Why Amazon Web Services (AWS) Is the Best Thing To Happen To Security & Why I Desperately Want It To Succeed

November 29th, 2012 15 comments

Many people who may only casually read my blog or peer at the timeline of my tweets may come away with the opinion that I suffer from confirmation bias when I speak about security and Cloud.

That is, many conclude that I am pro Private Cloud and against Public Cloud.

I find this deliciously ironic and wildly inaccurate. However, I must also take responsibility for this, as anytime one threads the needle and attempts to present a view from both sides with regard to incendiary topics without planting a polarizing stake in the ground, it gets confusing.

Let me clear some things up.

Digging deeper into what I believe, one would actually find that my blog, tweets, presentations, talks and keynotes highlight deficiencies in current security practices and solutions on the part of providers, practitioners and users in both Public AND Private Cloud, and in my own estimation, deliver an operationally-centric perspective that is reasonably critical and yet sensitive to emergent paths as well as the well-trodden path behind us.

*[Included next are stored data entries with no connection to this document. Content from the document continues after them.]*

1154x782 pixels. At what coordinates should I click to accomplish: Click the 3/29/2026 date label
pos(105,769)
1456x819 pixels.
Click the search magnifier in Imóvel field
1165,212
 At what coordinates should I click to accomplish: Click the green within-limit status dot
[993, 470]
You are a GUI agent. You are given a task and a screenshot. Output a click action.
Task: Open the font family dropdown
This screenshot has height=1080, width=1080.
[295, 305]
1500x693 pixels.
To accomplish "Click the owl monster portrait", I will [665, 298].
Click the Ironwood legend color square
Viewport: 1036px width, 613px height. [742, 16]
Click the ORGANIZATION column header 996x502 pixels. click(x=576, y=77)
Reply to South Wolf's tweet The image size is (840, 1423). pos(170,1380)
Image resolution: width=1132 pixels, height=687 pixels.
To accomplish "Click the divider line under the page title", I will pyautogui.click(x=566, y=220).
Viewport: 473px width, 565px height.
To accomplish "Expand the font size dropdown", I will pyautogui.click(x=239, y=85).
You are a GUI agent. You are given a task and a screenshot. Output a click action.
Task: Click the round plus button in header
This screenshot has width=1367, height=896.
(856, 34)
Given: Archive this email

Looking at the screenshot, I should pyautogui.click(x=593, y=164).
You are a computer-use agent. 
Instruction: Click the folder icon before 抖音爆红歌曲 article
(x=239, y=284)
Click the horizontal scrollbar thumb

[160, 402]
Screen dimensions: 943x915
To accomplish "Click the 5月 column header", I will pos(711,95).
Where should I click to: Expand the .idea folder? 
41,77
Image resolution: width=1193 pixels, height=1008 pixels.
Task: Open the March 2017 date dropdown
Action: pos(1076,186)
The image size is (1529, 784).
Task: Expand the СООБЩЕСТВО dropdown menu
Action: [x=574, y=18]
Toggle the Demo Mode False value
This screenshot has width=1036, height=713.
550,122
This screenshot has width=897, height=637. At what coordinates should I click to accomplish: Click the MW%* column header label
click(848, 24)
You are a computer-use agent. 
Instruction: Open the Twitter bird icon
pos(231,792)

I’m not a developer.  I dabble in little bits of code (interpreted and compiled) for humor and to try and remain relevant.  Nor am I an application security expert for the same reason.  However, I spend a lot of time around developers of all sorts, those that write code for machines whose end goal isn’t to deliver applications directly, but rather help deliver them securely.  Which may seem odd as you read on…

The name of this blog, Rational Survivability, highlights my belief that the last two decades of security architecture and practices — while useful in foundation — requires a rather aggressive tune-up of priorities.

Our trust models, architecture, and operational silos have not kept pace with the velocity of the environments they were initially designed to support and unfortunately as defenders, we’ve been outpaced by both developers and attackers.

Since we’ve come to the conclusion that there’s no such thing as perfect security, “survivability” is a better goal.  Survivability leverages “security” and is ultimately a subset of resilience but is defined as the “…capability of a system to fulfill its mission, in a timely manner, in the presence of attacks, failures, or accidents.”  You might be interested in this little ditty from back in 2007 on the topic.

Sharp readers will immediately recognize the parallels between this definition of “survivability,” how security applies within context, and how phrases like “design for failure” align.  In fact, this is one of the calling cards of a company that has become synonymous with (IaaS) Public Cloud: Amazon Web Services (AWS.)  I’ll use them as an example going forward.

So here’s a line in the sand that I think will be polarizing enough:

I really hope that AWS continues to gain traction with the Enterprise.  I hope that AWS continues to disrupt the network and security ecosystem.  I hope that AWS continues to pressure the status quo and I hope that they do it quickly.

Why?

Almost a decade ago, the  Open Group’s Jericho Forum published their Commandments.  Designed to promote a change in thinking and operational constructs with respect to security, what they presciently released upon the world describes a point at which one might imagine taking one’s most important assets and connecting them directly to the Internet and the shifts required to understand what that would mean to “security”:

  1. The scope and level of protection should be specific and appropriate to the asset at risk.
  2. Security mechanisms must be pervasive, simple, scalable, and easy to manage.
  3. Assume context at your peril.
  4. Devices and applications must communicate using open, secure protocols.
  5. All devices must be capable of maintaining their security policy on an un-trusted network.
  6. All people, processes, and technology must have declared and transparent levels of trust for any transaction to take place.
  7. Mutual trust assurance levels must be determinable.
  8. Authentication, authorization, and accountability must interoperate/exchange outside of your locus/area of control
  9. Access to data should be controlled by security attributes of the data itself
  10. Data privacy (and security of any asset of sufficiently high value) requires a segregation of duties/privileges
  11. By default, data must be appropriately secured when stored, in transit, and in use.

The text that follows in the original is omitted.